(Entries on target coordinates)
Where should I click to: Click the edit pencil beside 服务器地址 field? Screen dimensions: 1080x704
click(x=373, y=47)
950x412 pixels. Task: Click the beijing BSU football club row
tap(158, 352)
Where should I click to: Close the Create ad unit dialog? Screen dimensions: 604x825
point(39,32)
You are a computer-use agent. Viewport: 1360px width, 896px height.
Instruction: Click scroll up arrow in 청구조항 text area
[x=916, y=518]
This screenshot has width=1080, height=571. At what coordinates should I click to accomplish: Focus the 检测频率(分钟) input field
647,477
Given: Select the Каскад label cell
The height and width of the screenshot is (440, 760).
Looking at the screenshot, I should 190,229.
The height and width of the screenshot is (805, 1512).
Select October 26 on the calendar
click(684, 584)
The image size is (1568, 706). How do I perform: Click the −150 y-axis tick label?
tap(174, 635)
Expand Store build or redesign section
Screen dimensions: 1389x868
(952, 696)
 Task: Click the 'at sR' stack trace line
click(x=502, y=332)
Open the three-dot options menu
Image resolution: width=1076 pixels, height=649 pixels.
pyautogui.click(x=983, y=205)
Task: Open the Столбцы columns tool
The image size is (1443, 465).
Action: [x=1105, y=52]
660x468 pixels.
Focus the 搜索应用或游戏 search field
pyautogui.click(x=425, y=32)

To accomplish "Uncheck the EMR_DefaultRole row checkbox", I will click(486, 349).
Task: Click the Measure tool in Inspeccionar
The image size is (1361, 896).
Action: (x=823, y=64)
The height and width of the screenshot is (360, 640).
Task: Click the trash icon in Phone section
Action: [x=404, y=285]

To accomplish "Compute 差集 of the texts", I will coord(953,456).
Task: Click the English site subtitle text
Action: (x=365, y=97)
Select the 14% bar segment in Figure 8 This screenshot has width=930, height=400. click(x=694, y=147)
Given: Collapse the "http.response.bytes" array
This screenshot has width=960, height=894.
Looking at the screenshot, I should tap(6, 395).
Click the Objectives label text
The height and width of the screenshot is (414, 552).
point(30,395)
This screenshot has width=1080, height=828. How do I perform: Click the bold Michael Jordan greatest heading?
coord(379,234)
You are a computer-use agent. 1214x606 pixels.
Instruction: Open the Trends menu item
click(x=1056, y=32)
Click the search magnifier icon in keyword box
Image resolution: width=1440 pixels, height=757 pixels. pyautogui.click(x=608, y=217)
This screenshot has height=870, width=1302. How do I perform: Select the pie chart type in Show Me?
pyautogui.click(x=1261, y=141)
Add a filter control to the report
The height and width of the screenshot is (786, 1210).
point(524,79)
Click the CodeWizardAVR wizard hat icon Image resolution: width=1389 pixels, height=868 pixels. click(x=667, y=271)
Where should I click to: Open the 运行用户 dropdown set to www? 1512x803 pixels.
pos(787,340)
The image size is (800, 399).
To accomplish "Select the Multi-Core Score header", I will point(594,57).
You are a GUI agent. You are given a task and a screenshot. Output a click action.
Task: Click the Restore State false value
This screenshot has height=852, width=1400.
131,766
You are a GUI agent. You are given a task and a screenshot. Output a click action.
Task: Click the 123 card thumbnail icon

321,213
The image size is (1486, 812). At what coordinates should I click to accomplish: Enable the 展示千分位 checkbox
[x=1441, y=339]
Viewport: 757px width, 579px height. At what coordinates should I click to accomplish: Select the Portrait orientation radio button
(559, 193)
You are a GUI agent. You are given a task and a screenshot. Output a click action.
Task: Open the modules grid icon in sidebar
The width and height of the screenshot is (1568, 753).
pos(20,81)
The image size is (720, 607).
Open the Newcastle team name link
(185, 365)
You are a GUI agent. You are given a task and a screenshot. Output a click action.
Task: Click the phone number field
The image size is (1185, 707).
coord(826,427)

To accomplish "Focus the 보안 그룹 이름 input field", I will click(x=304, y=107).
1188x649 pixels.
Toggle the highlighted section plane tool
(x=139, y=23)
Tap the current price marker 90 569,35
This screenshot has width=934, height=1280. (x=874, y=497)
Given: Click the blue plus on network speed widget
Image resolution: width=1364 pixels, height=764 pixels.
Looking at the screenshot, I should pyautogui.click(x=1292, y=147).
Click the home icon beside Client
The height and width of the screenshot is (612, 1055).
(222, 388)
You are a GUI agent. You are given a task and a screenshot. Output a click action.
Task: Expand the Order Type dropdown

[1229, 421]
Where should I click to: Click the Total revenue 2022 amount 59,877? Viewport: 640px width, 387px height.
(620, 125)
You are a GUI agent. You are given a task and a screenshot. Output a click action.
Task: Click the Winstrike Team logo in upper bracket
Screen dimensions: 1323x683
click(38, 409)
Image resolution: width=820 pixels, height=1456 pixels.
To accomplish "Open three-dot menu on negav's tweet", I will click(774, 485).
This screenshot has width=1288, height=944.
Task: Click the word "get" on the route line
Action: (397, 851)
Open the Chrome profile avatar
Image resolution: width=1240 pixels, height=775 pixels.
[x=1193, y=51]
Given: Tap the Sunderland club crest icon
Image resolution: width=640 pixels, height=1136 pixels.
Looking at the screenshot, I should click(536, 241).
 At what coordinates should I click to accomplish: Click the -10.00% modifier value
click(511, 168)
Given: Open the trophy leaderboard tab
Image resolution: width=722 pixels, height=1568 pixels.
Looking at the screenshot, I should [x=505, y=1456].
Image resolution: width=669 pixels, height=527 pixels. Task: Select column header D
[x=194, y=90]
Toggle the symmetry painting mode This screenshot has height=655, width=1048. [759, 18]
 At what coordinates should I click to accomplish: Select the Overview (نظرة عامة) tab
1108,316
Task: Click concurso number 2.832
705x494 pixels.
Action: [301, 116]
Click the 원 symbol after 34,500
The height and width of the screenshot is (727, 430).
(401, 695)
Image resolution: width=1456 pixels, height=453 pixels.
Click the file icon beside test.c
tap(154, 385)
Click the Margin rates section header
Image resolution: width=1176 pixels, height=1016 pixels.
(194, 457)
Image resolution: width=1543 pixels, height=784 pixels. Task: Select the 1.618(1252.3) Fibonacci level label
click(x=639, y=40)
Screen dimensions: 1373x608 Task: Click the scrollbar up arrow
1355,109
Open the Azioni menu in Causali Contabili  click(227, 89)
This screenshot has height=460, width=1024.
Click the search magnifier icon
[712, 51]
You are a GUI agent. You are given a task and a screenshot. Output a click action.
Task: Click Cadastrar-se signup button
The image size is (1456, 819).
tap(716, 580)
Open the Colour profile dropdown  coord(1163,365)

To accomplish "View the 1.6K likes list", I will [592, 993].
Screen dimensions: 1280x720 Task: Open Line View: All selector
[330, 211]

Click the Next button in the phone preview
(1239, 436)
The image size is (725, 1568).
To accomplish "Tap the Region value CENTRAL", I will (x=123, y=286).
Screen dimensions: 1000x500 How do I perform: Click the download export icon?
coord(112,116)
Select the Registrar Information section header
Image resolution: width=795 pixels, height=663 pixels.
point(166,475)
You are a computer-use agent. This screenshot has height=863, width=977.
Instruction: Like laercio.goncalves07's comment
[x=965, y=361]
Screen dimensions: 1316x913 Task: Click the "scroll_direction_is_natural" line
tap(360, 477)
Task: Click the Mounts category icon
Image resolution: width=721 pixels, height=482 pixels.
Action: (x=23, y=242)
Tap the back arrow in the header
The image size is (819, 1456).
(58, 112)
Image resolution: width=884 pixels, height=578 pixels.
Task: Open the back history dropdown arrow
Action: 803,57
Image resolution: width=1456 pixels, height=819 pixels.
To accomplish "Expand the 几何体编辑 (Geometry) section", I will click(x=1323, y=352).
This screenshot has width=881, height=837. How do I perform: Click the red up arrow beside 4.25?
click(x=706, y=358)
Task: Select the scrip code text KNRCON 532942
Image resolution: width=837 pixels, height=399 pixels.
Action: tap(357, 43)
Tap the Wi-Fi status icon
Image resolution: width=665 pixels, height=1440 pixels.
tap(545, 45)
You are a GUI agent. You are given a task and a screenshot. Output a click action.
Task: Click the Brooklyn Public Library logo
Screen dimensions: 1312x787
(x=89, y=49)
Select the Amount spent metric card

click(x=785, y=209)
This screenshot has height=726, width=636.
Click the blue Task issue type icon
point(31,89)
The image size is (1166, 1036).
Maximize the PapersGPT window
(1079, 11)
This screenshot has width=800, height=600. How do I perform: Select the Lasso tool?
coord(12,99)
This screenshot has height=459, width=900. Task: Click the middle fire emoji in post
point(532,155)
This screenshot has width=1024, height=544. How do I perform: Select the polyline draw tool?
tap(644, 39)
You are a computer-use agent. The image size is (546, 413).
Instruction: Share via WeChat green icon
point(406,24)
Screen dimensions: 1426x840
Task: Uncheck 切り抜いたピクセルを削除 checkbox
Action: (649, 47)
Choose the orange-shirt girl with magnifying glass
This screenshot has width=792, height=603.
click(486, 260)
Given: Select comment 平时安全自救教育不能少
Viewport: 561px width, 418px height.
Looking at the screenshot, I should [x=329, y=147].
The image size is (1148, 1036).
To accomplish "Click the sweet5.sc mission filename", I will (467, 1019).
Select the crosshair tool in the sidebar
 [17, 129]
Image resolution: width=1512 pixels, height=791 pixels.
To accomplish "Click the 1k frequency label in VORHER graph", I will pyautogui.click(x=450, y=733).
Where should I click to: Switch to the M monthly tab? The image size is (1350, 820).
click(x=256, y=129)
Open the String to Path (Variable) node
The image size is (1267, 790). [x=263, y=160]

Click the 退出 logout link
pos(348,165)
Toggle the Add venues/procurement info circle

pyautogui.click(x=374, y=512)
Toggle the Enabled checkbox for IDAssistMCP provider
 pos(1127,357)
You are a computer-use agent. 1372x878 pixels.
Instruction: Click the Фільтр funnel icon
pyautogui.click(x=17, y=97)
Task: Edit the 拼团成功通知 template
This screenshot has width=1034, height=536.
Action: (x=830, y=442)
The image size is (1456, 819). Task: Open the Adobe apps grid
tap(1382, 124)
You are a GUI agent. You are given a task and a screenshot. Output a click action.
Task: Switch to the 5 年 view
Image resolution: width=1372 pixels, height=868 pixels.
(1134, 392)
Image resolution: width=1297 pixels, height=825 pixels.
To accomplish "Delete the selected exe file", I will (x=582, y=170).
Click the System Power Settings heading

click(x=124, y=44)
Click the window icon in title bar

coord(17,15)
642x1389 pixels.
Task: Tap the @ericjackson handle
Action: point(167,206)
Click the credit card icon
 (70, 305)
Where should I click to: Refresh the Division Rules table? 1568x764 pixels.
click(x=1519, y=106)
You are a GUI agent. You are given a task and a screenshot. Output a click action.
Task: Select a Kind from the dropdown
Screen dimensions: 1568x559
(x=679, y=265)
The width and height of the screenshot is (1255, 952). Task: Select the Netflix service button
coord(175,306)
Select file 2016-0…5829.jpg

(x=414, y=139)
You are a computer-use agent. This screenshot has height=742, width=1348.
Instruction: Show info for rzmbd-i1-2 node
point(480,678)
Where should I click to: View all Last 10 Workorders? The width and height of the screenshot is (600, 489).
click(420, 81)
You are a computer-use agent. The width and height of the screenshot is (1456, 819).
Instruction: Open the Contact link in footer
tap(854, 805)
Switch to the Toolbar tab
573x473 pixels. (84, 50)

**The problem:** Rewrite the records from the line containing "Given: Open the trophy leaderboard tab" through the line containing "[x=194, y=90]", inclusive, changing "trophy" to "season" and keeping everything else as is. Return only those lines.

**Task output:**
Given: Open the season leaderboard tab
Image resolution: width=722 pixels, height=1568 pixels.
Looking at the screenshot, I should [x=505, y=1456].
Image resolution: width=669 pixels, height=527 pixels. Task: Select column header D
[x=194, y=90]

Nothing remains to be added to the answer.